通常のお買い物だと、「じゃあこれ買います!」となりますが、調査なのでもう少し深く、商品のデメリットや悩んでいる点に踏み込まなければなりません。
「友人があまりお酒に強くないので飲み切れないかも。開けたら味は変わってしまいますよね?」
と心配すると、
「3、4日くらい大丈夫です。ただ、やっぱり1週間くらいすると段々酸っぱくなってしまうので」
とデメリットを認めたうえで、
「1杯125ミリって考えるので、ハーフボトルで大体3杯分くらいです。1杯くらいしか飲まれない方ならハーフの方が良いと思うんですけど、2杯ぐらいずつ飲むなら、フルボトルで7杯分くらいなので」
と、このように具体的な説明をされたのは初めてで、とても感心したことを覚えています。
購入商品を決めた後の会計時にも、
「もし飲みきれなくて余って酸っぱくなってしまっても、今だったらあさりの白ワイン蒸しとか、お料理に使えますので」と、ほんの小さなひっかかりも解消しようという言葉かけに、調査員というよりも、ただのお客様として満たされた気分になりました。

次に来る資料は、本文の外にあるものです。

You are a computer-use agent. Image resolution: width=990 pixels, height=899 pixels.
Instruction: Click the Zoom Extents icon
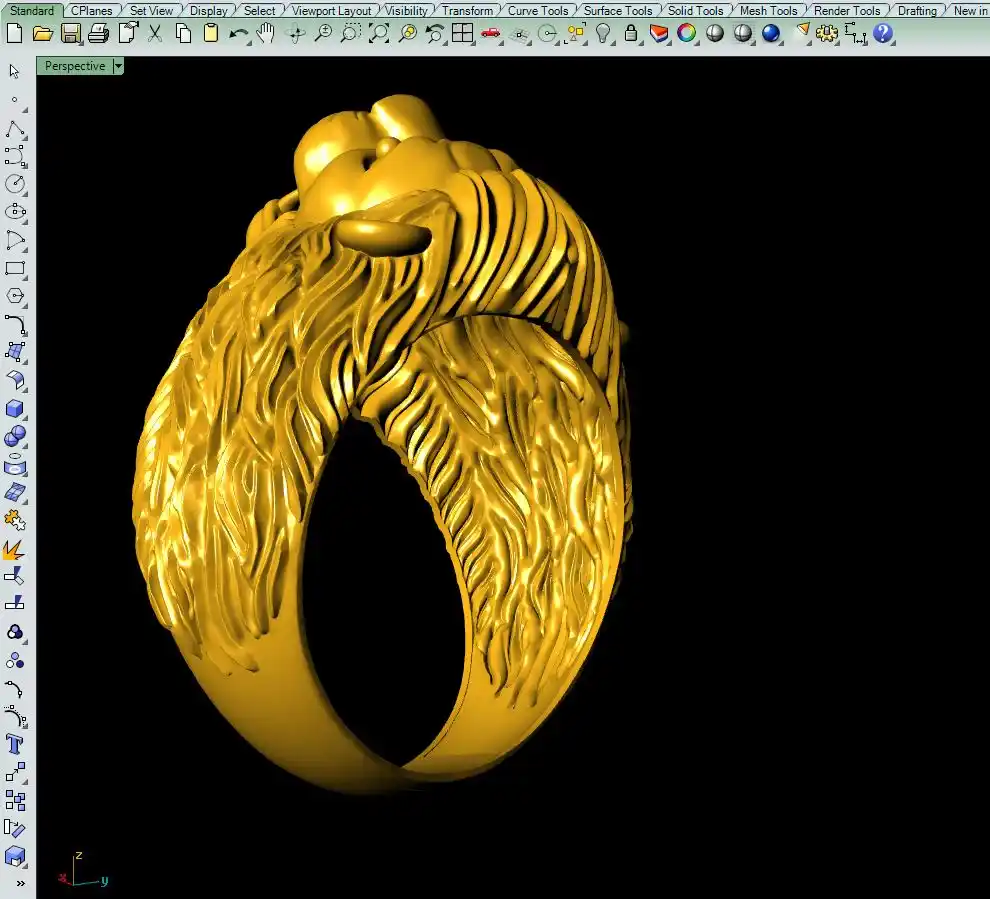tap(379, 33)
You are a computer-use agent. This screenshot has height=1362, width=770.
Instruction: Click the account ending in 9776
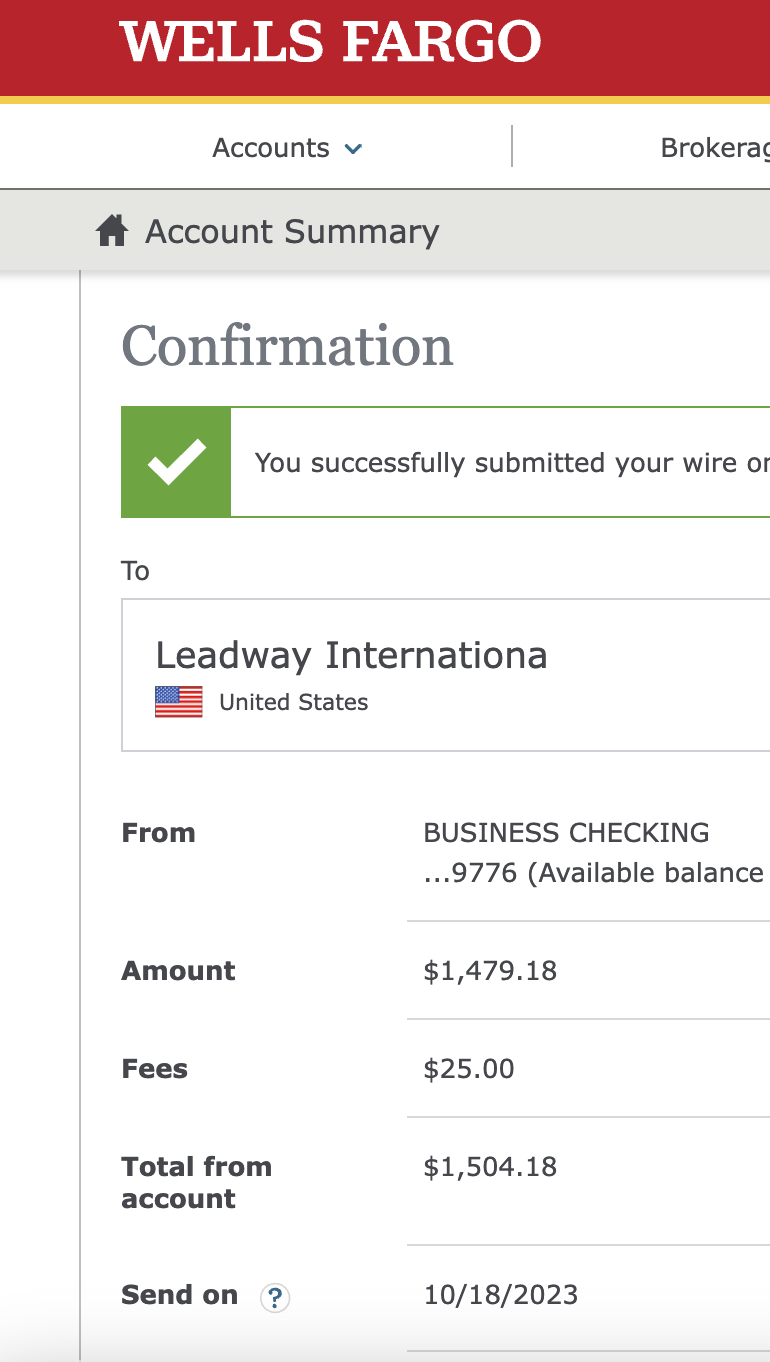[x=470, y=873]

「これが欲しい」という欲求はECサイトでポチっと購入ボタンを押すだけで満たされることもありますが、お客様の「こうだといいな」という要求に応えるのは、店頭に立つスタッフさんなのだと改めて感じました。「またこの方接客を受けたい!」と思える体験が、結果リピーターに繋がるのですよね。
最後までお読みいただきありがとうございました。
今後もより読みやすい記事を書けるよう努力してまいりますので、引き続きご愛読いただけると幸いです。